Critical minerals are vital components in powering the clean energy economy, where supply chains are transformed to meet the demand for low-carbon energy technologies. The shift to a clean energy economy is expected to cause a massive increase in the demand for critical minerals.
“Cobalt and manganese are two battery metals that are crucial to battery performance, longevity, and energy density in the lithium-ion batteries that power electric vehicles,” said Sarma Pisupati, professor of energy and mineral engineering and director of Center for Critical Minerals at Penn State. “Almost all production of raw materials for lithium-ion batteries, apart from some lithium extraction and refinement, occurs abroad today.”
Two steps in the supply chain have been noted as being of concern: raw materials production, and materials purification and refinement.
“Much of the world’s supply of cobalt is mined in the Democratic Republic of the Congo, where approximately two-thirds of the raw cobalt reserves are located, and China is the world’s leading cobalt refiner,” said Barbara Arnold, professor of practice in mining engineering at Penn State. “The United States currently has virtually no domestic processing capacity, so the limited raw materials produced today are primarily shipped overseas for processing.
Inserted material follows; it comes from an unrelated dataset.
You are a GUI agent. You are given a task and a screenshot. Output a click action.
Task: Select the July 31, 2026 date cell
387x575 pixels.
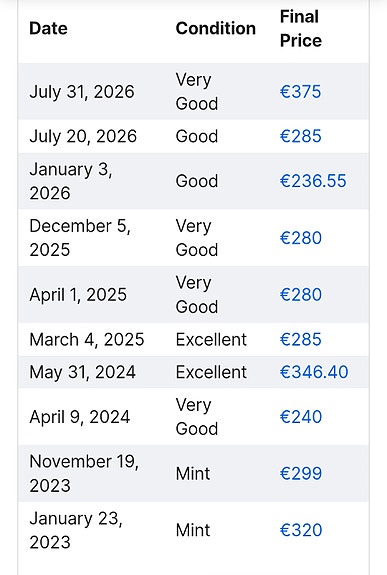click(x=82, y=92)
Finding U.S. domestic resources for cobalt and other battery metals along with enhancing refining capacity is crucial.“
Penn State researchers reviewed byproducts of the mining and metallurgical industries in Pennsylvania and found that cobalt resources in the Commonwealth could be significant. The findings are published in the report, "Secondary Cobalt and Manganese Resources in Pennsylvania: Quantities, Linkage with Mine Reclamation, and Preliminary Flowsheet Evaluation for the U.S. Domestic Lithium-Ion Battery Supply Chain." The research was conducted through a DOE-funded study through Leonardo Technologies Inc.
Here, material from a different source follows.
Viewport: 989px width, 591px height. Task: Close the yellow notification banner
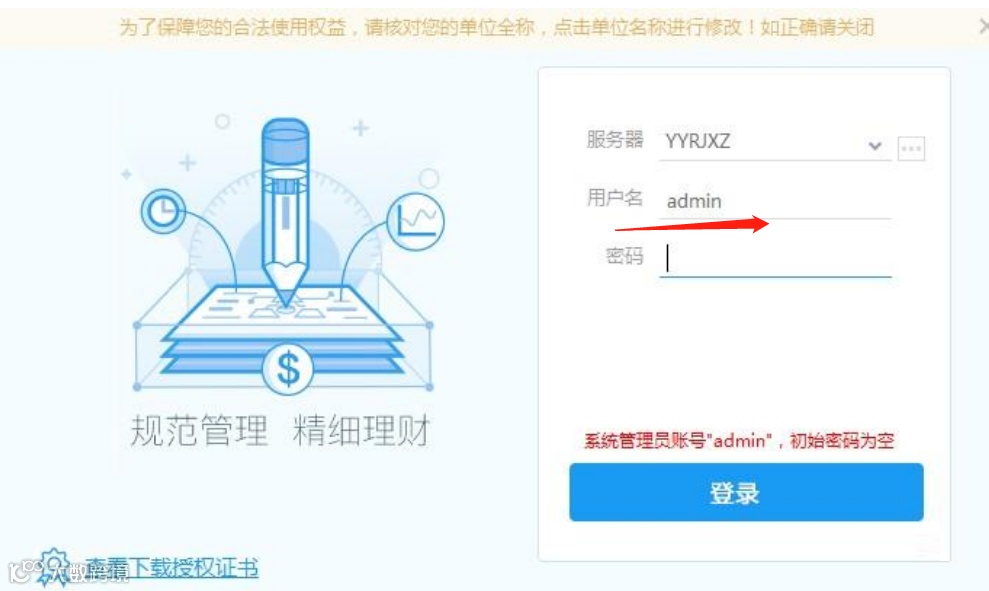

The researchers examined two categories of byproducts: minerals left by past mining and metallurgical industries in the commonwealth, and acid mine drainage treatment sludge, which is material that was originally leached from minerals in coal-bearing strata and precipitated from solution.
“Preliminary estimates indicate that waste left by coal mining activities in Pennsylvania contain tens of thousands of metric tons of cobalt and hundreds of thousands of metric tons of manganese,” Rozelle said. “One metallurgical waste deposit in the commonwealth may contain a half-million metric tons of manganese.”
Their preliminary estimates also indicate that more than 5,500 metric tons of manganese are being discharged through acid mine drainage, with the untreated portion reaching the commonwealth’s waterways each year.
“Recovery of these elements could provide domestically-sourced materials for the lithium-ion battery industry in the United States,” Pisupati said. “In addition to the expected economic benefits, this can help remediate the environmental degradation caused by previous mining activities.”